Задания =
- a) В каком году произошли события, описанные в рассказе о захвате Панамы?
- b) Согласуются ли с рассказом о захвате Панамы следующие утверждения? (i) Генри Морган разбил испанскую армию у стен Панамы. (ii) Первым из порта вышел корабль, груженный оружием. (iii) В то время Панамский канал уже существовал.
- c) Продолжите рассказ о захвате Панамы с предложения, следующего за последним.

═════ Текст ═════

Предпочитаю обращение на \'ты\'




Сообщение: 949
Откуда: Москва
ссылка на сообщение  Отправлено: 06.07.08 18:06. Заголовок: Serg, огромное спаси..


Serg, огромное спасибо!
Как всегда, очень-очень интересно!

Мой кубок за здравье не многих,
Не многих, но верных друзей,
Друзей неуклончиво строгих
В соблазнах изменчивых дней...
П.Вяземский
Спасибо: 0 
Профиль
Serg
Наместник Её Величества
Администратор Предпочитаю обращение на `ты`




Сообщение: 615
Откуда: Россия, Орёл
ссылка на сообщение  Отправлено: 07.07.08 18:14. Заголовок: Легенда о "панам..


Легенда о "панамской даме"

Ещё одна любопытная старинная история - снова в изложении Ж. Блона, из той же книги (автор прекрасный рассказчик ИМХО! Хоть всю книгу выкладывай по главам)

Итак, это случилось в 1671 году на побережье Карибского моря. Панамского канала тогда ещё, конечно, не было, но Панама уже была большим и процветающим городом, одной из самых крупных испанских колоний. И именно поэтому она привлекла внимание знаменитого пиратского капитана, храброго и жестокого Генри Моргана. Собрав большую армию флибустьеров, он подступил к городу и у его стен разбил охраняющую его испанскую армию. В городе, оставшемся без защиты перед лицом захватчиков, началась паника...


— Они идут! Они идут!
В течение веков этот крик, вырывавшийся из тысяч ртов, гораздо чаще выражал панический ужас, чем безумную радость. Поднявшись в предместье, он перекинулся в город. Его услышали в каждом доме. Когда же через полчаса стало ясно, что сражение проиграно, порт превратился в место действия трудновообразимой драмы.
Оба пирса и весь берег были покрыты людским муравейником, буквально сползавшим в море. Люди прыгали с причалов в лодки, брели по мелководью к суденышкам, бросались вплавь к стоявшим на якоре кораблям, толкались, орали, захлебывались, отчаянно дрались, затаптывая слабых, без всякого снисхождения к женщинам и детям. История знавала подобные сцены панического бегства, когда море мнилось последним прибежищем, последней надеждой на спасение. Шлюпки уже отходили под парусом или на веслах. Сумевшие забраться туда счастливцы толкали гребцов, в безумном страхе за собственную жизнь колотили по головам цеплявшихся за борт, каблуками отдавливали им руки. Над портом стоял сплошной стон, слышались призывные крики, рыдания, проклятия, угрозы, а по прилегавшим улицам с топотом неслась нескончаемая людская река — скорее, скорее, прочь из города!
Согласно описаниям свидетелей, первым поднял паруса и вышел в море корабль, груженный церковными ценностями — среди них был алтарь массивного золота, практически бесценный. Интересно, что эта вещь с той поры бесследно исчезла, превратившись в легенду. Говорили, что «один священник закрасил алтарь белой и голубой краской, а когда привез его в Перу, то распилил на куски». Оставим эту деталь на совести рассказчика и обратимся к другим, значительно более достоверным фактам.

═════ Данные ═════

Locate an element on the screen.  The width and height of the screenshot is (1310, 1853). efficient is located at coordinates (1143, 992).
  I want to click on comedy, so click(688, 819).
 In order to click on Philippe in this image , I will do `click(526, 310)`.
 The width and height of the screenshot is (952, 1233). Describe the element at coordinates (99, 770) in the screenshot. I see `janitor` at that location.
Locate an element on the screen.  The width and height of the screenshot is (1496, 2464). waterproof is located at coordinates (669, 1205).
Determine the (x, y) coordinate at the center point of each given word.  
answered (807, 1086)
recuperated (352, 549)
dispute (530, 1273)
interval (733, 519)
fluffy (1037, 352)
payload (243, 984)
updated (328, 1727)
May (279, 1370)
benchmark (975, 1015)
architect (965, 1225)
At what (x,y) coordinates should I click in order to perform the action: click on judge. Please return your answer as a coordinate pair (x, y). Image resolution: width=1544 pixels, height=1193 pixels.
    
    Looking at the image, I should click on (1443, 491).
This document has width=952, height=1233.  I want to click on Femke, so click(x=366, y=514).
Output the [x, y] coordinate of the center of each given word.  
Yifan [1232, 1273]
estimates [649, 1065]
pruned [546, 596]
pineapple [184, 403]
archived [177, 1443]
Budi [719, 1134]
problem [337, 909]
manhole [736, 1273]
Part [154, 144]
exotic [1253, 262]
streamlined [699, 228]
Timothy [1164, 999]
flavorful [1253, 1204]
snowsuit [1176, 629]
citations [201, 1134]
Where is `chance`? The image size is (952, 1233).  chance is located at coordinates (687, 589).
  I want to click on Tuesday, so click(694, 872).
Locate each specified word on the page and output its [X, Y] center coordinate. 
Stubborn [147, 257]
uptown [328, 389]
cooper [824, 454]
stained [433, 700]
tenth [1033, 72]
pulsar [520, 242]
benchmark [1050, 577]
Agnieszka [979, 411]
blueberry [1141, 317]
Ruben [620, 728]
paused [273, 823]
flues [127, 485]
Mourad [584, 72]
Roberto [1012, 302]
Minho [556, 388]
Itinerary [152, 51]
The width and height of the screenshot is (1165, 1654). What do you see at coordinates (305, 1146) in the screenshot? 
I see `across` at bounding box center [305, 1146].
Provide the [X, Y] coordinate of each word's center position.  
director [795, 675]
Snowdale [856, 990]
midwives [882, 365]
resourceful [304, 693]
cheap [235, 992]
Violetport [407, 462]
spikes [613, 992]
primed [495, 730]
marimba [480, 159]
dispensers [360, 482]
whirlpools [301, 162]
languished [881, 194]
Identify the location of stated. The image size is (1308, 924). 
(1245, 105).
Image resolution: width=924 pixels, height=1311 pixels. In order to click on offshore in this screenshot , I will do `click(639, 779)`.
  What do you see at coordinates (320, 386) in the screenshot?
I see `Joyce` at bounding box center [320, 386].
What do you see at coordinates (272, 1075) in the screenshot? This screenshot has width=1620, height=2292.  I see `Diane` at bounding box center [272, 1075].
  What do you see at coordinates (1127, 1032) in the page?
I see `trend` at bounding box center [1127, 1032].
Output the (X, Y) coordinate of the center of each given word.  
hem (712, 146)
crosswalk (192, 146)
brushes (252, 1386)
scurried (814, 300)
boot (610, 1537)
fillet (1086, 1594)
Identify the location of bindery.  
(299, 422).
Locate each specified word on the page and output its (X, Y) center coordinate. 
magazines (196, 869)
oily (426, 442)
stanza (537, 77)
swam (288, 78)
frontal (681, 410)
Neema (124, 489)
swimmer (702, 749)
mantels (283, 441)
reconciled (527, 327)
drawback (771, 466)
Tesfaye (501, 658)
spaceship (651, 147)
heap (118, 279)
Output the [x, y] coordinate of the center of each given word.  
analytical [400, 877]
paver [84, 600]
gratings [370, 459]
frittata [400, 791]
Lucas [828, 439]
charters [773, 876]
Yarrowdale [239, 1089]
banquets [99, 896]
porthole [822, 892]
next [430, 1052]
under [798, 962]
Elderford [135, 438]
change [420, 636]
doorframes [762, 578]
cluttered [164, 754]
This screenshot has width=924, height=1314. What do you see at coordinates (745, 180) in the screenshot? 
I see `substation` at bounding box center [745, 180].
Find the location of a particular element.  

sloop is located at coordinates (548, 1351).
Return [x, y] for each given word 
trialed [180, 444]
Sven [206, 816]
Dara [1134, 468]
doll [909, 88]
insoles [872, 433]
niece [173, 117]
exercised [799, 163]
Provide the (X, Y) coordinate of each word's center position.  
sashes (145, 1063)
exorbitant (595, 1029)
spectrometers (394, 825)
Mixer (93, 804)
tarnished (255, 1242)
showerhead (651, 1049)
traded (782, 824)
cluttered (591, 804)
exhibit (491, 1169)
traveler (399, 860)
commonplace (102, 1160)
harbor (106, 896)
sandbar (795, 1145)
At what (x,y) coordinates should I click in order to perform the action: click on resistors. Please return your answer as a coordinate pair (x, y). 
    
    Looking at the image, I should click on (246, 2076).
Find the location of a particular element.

═════

Ответы =
- a) В 1671 году.

- b)
(i) Да: «у его стен разбил охраняющую его испанскую армию».
(ii) Нет: «первым поднял паруса и вышел в море корабль, груженный церковными ценностями».
(iii) Нет: «Панамского канала тогда ещё, конечно, не было».

- c)
Среди беглецов, которым удалось пробиться на корабль (как мы увидим, им не удалось уйти далеко), была молодая женщина, совсем недавно вышедшая замуж; ее супруг находился в это время в Перу. Она выглядела как живая статуя — точеная фигура, черные волосы, белоснежная кожа, бархатные глаза, короче, канон испанской красавицы того времени, «краше которой в Европе не было и нет никого». Имя этой женщины не сохранилось («панамская дама» — так называют ее хронисты), но реальность ее существования подтверждается многими свидетельствами. Я решил для удобства рассказа наречь ее доньей Эрмосой.
Менее чем в десяти морских милях от Панамы лежит остров Товаго. Первые барки с беженцами еще не успели подойти туда, как сзади над морем поднялся столб дыма.
— Лихоимцы жгут город!
Никому из беглецов не пришло в голову, что пиратам глупо жечь город, взятый ценой таких усилий, до того, как они успели его ограбить. Но для
подобных суждений требовалось известное хладнокровие, а откуда ему было взяться в подобных условиях? В действительности роковой приказ исходил от дона Гусмана [губернатора Панамы], отошедшего со своим штабом в индейскую деревушку Пенономе, в четырех километрах западнее Панамы:
— Взорвать пороховые склады, как только первые пираты войдут в город!
При взрыве погибло некоторое число захватчиков, но взметнувшийся вулкан мгновенно объял пламенем деревянный город.
Однако для беглецов, которые, стеная, вылезали на берег Товаго, виновниками всех несчастий могли быть только пираты, недаром же они не люди, а самые настоящие монстры! Жители городов Испанской Америки, особенно обитатели Панамы и Карибского побережья, всерьез верили, что у пиратов Ямайки и Тортуги на человеческих фигурах красуются песьи или обезьяньи головы. Священники и монахи усердно убеждали свою паству.
— Чудовищные инстинкты превратили этих людей в исчадий ада.
Вряд ли донья Эрмоса, жена богатого купца, разделяла простонародные верования. Но в том, что флибустьеры были людьми чудовищного нрава, она не сомневалась, как и все остальные женщины ее круга. Достаточно было взглянуть на черный столб дыма, ночью окрасившийся в багровый цвет, чтобы представить себе творившиеся в Панаме ужасы.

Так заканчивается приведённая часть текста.